- _SOURCE_:
────────────────────

Forwarding of return values. Is std::forward is needed?

Question

I am writing library which wraps a lot of functions and methods from other library. To avoid coping of return values I am applying std::forward like so:

template<class T>
T&& wrapper(T&& t) { 
   f(t);  // t passed as lvalue  
   return std::forward<T>(t);
}

f returns void and takes T&& (or overloaded on valueness). Wrapper always returns wrappers's param and on returned value should preserve valuness of argument. Do I actually need to use std::forward in return? Does RVO makes it superfluous? Does the fact that it is a reference (R or L) makes it superfluous? Is it needed if return is not last function statement (inside some if)?

It is debatable if wrapper() should return void or T&&, because caller have access to evaluated value via arg (which is reference, R or L). But in my case I need to return value so that wrapper() can be used in expressions.

It might be irrelevant to the question, but it is known that functions f does not steal from t, so 1st use of std::forward in f(std::forward<T>(t)) is superfluous and it was removed by me.

I've wrote small test: https://gist.github.com/3910503

Test shows, that returning unforwarded T- does creates extra copy in gcc48 and clang32 with -O3 (RVO does not kicks in).

Also, I was not able to get bad behavior from UB in:

auto&& tmp = wrapper(42); 

It does not prove anything of cause because it is undefined behavior (if it is UB).

Answer 1

In the case that you do know that t will not be in a moved-from state after the call to f, your two somewhat sensible options are:

• return std::forward<T>(t) with type T&&, which avoids any construction but allows for writing e.g. auto&& ref = wrapper(42);, which leaves ref a dangling reference

• return std::forward<T>(t) with type T, which at worst requests a move construction when the parameter is an rvalue -- this avoids the above problem for prvalues but potentially steals from xvalues

In all cases you need std::forward. Copy elision is not considered because t is always a reference.

Answer 2

Depending on what this function gets passed, it results in undefined behavior! More precisely, if you pass a non-lvalue, i.e. an rvalue, to this function, the value referenced by the returned reference will be stale.

────────────────────

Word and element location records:
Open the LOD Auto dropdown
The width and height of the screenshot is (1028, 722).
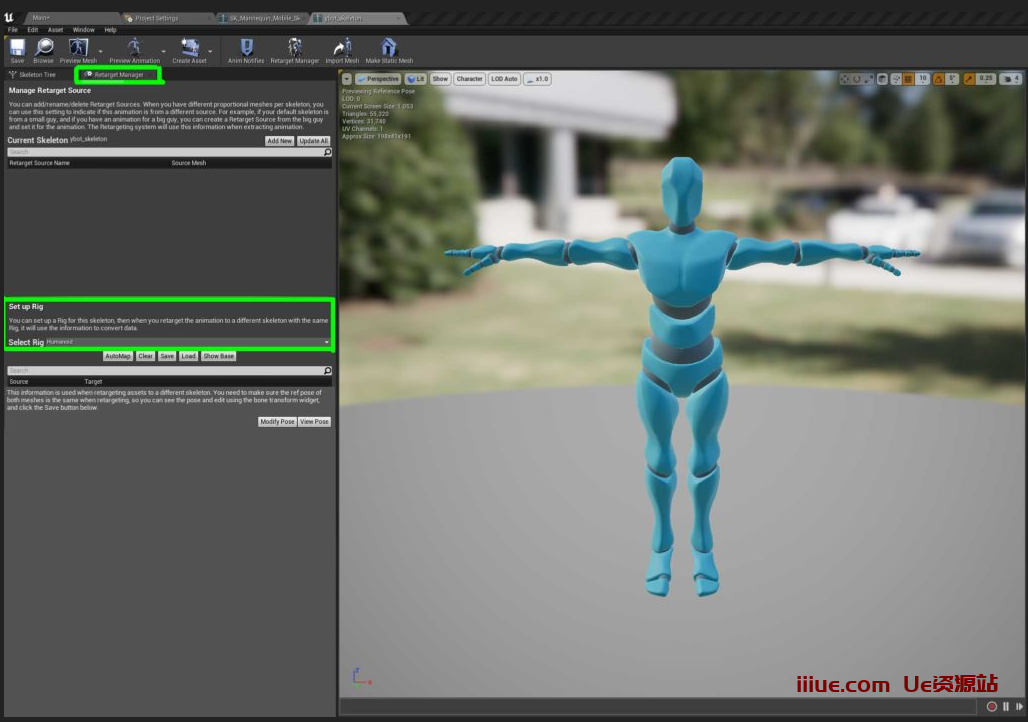pyautogui.click(x=504, y=79)
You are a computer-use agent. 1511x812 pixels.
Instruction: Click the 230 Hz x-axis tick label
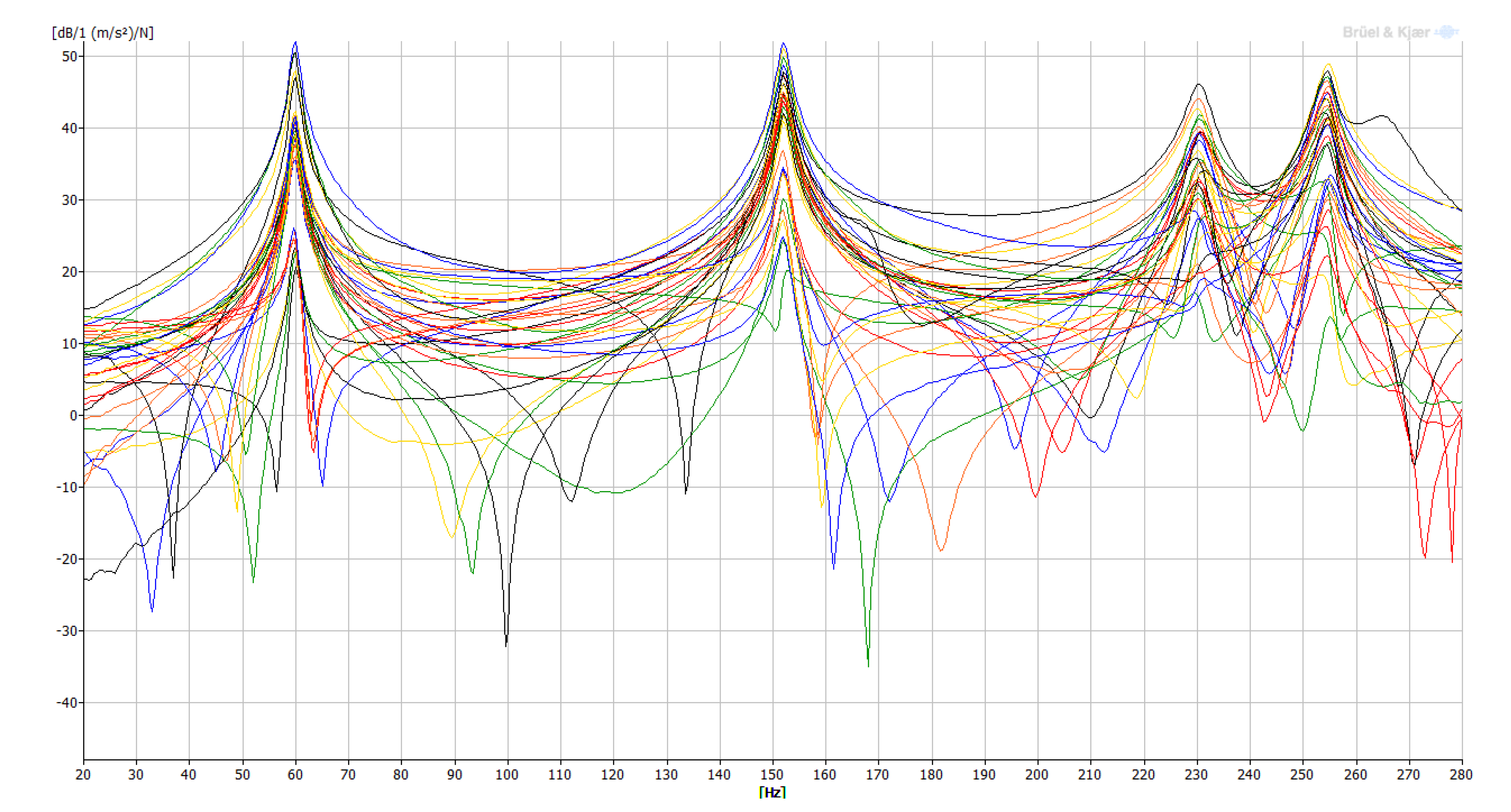[x=1196, y=774]
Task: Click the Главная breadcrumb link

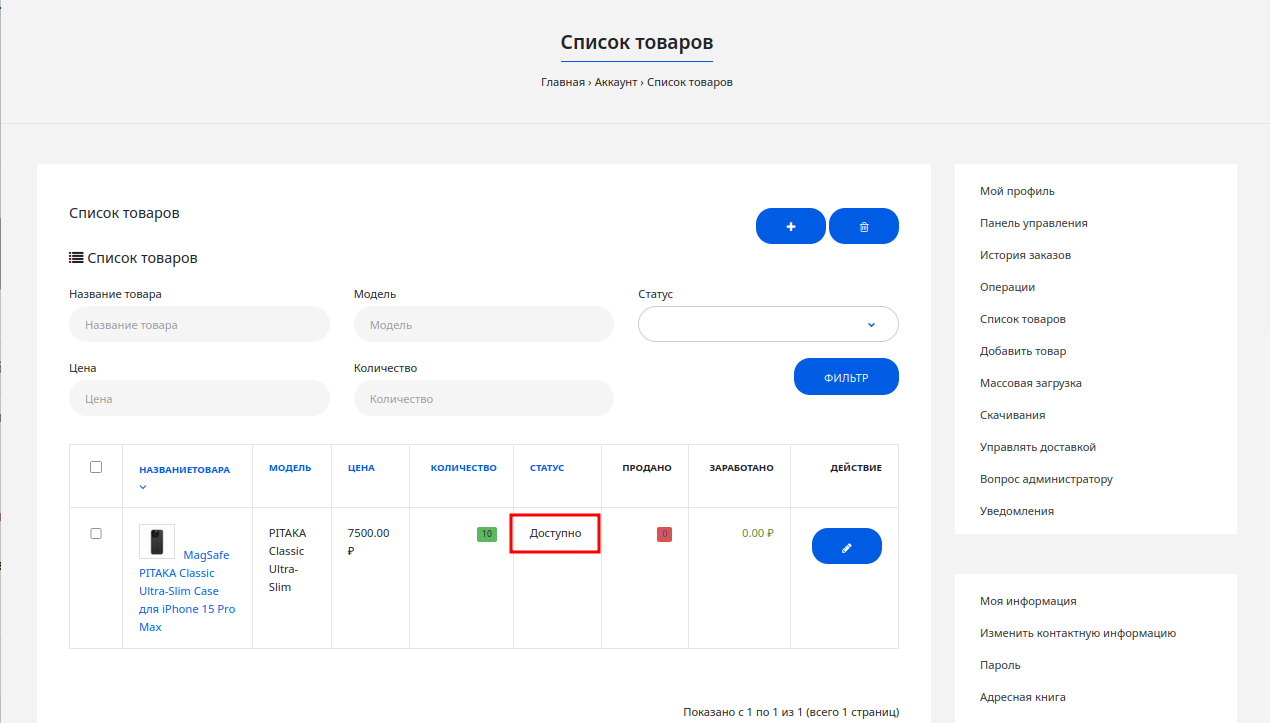Action: pyautogui.click(x=562, y=82)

────────────────────

- _ACTIONS TO TAKE_:
1. Answer these about the std::forward thread, one per line:
(a) Which compilers and optimization flag did the asker's test use?
(b) In the first answer, why is copy elision not considered?
(c) In the second answer, what happens to the value referenced by the returned reference if an rvalue is passed?
2. Please return everything in the std::forward thread from "It is debatable" down to "not kicks in).", copied word for word.
The records were taken from a separate source.

- _ANSWERS FOR THE EXERCISE_:
1.
(a) gcc48 and clang32 with -O3.
(b) Because t is always a reference.
(c) It will be stale, which results in undefined behavior.

2.
It is debatable if wrapper() should return void or T&&, because caller have access to evaluated value via arg (which is reference, R or L). But in my case I need to return value so that wrapper() can be used in expressions.

It might be irrelevant to the question, but it is known that functions f does not steal from t, so 1st use of std::forward in f(std::forward<T>(t)) is superfluous and it was removed by me.

I've wrote small test: https://gist.github.com/3910503

Test shows, that returning unforwarded T- does creates extra copy in gcc48 and clang32 with -O3 (RVO does not kicks in).